Ora, come enuncia eloquentemente il titolo del romanzo tradotto da A. Di Gregorio, è tempo di tirare le somme e far passare i Titoli di coda, e il bilancio per la Grecia di Markaris, come è facile immaginare, non può essere positivo: la Storia ci ha insegnato che spesso le crisi economiche spianano la strada alla destra più becera, populista e violenta e lo possiamo purtroppo notare anche a casa nostra, figurarsi in Grecia dove Alba Dorata è addirittura entrata in Parlamento.
Cosa collega la morte di un imprenditore, un faccendiere occupato in molte mediazioni d’affari, due imprenditori agricoli e un direttore di una prestigiosa scuola privata? A leggere e dar retta alle rivendicazioni de “I Greci degli Anni Cinquanta” tutte queste persone sono responsabili di avere contribuito in qualche modo alla crisi economica e di aver dissipato nel tempo tutti quelli che erano i valori fondanti della nazione, investendo capitali all’estero, indossando vestiti e guidando macchine straniere e svilendo in un modo o nell’altro l’identità greca in un momento in cui la crisi economica sta già mettendo a durissima prova il fato della nazione.
Il commissario Charitos dovrà indagare su questa sequenza di omicidi in un momento particolarmente stressante della sua vita privata, proprio quando alcuni membri di Alba Dorata hanno aggredito sua figlia, un avvocato schierato a favore dei diritti degli immigrati.

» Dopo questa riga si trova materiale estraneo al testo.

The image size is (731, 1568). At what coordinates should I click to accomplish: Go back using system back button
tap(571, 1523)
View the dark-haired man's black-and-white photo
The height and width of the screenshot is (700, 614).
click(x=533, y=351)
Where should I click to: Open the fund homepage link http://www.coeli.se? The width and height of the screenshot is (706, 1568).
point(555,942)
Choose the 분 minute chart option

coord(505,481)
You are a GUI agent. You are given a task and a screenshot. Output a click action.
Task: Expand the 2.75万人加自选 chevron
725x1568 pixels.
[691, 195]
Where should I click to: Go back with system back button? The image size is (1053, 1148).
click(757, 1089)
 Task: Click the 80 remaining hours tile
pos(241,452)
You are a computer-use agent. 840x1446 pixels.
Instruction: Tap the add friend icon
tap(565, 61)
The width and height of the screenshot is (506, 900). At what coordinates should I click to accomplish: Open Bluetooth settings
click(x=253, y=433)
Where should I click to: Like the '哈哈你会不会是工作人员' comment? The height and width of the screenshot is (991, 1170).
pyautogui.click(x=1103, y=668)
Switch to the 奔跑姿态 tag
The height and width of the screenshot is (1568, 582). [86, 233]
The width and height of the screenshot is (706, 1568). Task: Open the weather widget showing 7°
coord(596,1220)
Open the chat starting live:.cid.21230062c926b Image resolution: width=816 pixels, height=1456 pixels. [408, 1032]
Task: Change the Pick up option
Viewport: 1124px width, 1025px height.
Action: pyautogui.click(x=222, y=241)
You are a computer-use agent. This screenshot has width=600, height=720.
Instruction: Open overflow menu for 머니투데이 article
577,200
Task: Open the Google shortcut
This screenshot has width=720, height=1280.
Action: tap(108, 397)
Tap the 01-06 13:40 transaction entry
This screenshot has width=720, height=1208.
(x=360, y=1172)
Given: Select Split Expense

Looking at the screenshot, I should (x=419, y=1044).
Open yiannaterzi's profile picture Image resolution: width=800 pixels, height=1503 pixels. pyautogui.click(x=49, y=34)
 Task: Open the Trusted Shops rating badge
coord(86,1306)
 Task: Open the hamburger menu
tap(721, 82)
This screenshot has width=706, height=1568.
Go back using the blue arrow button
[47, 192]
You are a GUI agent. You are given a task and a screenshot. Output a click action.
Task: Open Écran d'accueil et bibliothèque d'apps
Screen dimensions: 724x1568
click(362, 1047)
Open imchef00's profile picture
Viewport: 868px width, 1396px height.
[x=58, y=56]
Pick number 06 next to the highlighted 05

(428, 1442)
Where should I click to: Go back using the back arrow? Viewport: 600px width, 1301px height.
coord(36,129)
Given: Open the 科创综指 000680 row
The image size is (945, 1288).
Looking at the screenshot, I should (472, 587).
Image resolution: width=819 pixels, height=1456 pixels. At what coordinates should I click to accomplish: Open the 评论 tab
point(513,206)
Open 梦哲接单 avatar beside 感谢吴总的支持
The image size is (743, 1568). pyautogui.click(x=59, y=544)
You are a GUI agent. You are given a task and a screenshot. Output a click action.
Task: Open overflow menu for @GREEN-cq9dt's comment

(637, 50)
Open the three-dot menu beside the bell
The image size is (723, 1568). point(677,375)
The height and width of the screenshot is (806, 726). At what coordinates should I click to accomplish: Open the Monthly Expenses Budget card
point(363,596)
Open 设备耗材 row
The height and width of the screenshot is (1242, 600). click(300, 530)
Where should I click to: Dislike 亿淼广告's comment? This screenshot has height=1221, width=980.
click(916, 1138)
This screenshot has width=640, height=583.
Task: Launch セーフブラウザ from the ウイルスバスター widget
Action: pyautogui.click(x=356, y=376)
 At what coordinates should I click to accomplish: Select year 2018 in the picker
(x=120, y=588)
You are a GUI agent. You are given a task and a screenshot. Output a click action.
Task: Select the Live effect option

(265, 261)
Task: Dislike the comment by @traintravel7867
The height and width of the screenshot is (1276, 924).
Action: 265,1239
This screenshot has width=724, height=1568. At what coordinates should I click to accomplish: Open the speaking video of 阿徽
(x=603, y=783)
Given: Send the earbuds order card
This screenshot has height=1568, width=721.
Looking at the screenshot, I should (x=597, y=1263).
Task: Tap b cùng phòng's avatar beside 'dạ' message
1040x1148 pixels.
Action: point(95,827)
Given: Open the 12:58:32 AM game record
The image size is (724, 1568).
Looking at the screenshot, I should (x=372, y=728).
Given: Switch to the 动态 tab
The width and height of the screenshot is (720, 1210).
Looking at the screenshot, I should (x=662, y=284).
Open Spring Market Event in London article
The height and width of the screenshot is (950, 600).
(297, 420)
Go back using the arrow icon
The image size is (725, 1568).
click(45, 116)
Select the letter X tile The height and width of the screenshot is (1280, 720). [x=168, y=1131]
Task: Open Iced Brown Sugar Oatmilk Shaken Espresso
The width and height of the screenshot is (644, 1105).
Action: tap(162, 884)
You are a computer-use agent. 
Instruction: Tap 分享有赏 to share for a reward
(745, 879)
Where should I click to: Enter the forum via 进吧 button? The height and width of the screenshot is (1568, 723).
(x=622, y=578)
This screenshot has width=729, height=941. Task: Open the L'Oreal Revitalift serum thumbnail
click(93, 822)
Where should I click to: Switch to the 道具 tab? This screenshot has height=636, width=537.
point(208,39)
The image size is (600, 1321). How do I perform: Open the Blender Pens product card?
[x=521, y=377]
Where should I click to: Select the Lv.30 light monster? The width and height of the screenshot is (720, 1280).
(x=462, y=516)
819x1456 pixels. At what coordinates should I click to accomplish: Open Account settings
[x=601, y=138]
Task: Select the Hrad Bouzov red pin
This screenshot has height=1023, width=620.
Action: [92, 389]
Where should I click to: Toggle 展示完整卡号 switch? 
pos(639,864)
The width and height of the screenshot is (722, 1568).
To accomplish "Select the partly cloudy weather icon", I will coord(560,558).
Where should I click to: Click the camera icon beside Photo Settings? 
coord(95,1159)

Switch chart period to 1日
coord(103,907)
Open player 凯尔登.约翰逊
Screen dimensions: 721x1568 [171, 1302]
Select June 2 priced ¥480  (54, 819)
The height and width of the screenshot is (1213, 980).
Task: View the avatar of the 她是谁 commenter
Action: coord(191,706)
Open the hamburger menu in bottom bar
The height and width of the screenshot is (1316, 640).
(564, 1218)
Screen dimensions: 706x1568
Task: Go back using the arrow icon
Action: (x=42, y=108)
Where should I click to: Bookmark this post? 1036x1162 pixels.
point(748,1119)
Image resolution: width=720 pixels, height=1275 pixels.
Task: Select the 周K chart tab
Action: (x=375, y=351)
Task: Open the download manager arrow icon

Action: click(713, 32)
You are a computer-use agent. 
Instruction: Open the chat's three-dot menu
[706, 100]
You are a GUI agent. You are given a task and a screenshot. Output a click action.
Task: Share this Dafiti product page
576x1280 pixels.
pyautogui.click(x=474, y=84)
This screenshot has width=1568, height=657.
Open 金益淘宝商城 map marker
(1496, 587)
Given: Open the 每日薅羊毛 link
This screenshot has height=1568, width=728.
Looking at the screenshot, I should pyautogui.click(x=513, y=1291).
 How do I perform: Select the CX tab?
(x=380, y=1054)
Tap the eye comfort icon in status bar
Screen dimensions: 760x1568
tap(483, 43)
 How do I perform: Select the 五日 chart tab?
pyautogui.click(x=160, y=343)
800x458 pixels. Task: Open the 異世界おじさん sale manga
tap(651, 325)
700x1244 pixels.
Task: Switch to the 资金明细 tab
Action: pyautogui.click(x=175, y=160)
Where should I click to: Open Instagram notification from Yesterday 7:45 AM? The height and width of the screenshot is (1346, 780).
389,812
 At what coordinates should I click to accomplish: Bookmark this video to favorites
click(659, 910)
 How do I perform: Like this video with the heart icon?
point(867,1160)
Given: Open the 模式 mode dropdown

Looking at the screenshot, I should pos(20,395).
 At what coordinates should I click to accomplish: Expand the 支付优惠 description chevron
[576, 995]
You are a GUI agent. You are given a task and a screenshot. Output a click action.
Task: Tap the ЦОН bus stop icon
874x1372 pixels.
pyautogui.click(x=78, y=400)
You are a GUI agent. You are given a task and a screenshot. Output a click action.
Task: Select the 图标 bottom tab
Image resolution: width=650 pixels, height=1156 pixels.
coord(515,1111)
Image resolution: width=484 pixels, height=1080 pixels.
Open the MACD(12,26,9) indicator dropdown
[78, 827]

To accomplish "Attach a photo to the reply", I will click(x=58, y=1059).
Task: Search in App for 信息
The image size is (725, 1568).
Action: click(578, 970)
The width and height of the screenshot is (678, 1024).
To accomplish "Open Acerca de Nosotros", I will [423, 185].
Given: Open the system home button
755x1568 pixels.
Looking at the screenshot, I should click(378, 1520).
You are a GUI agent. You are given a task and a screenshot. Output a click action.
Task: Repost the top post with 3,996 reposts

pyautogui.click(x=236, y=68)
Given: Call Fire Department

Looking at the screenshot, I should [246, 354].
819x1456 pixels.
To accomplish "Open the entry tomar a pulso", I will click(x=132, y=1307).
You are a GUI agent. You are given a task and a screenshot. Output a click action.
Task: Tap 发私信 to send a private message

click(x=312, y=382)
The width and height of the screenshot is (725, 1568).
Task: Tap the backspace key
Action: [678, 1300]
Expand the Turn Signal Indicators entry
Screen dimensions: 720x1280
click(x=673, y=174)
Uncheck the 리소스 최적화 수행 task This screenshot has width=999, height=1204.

L’epilogo della “Trilogia della crisi” ci mette di fronte a un Paese devastato, in ginocchio, privo di valori, nel quale la corruzione e l’egoismo sembrano guidare le azioni della maggior parte delle persone.
Il commissario Kostas Charitos, definito da più parti sia come “il fratello greco di Maigret” e “il Montalbano di Atene” torna forse per l’ultima volta, dopo una splendida serie di romanzi, ed è un ritorno amaro che, seppur non privo di speranza, ci offre il quadro di un momento cruciale e drammatico per la Grecia e per l’Europa tutta.
Mai come in Petros Markaris il giallo ha saputo toccare corde insieme così liriche e politiche: leggere le sue opere è sempre un piacere che si trasforma puntualmente in dovere e responsabilità di fronte allo spirito dei tempi.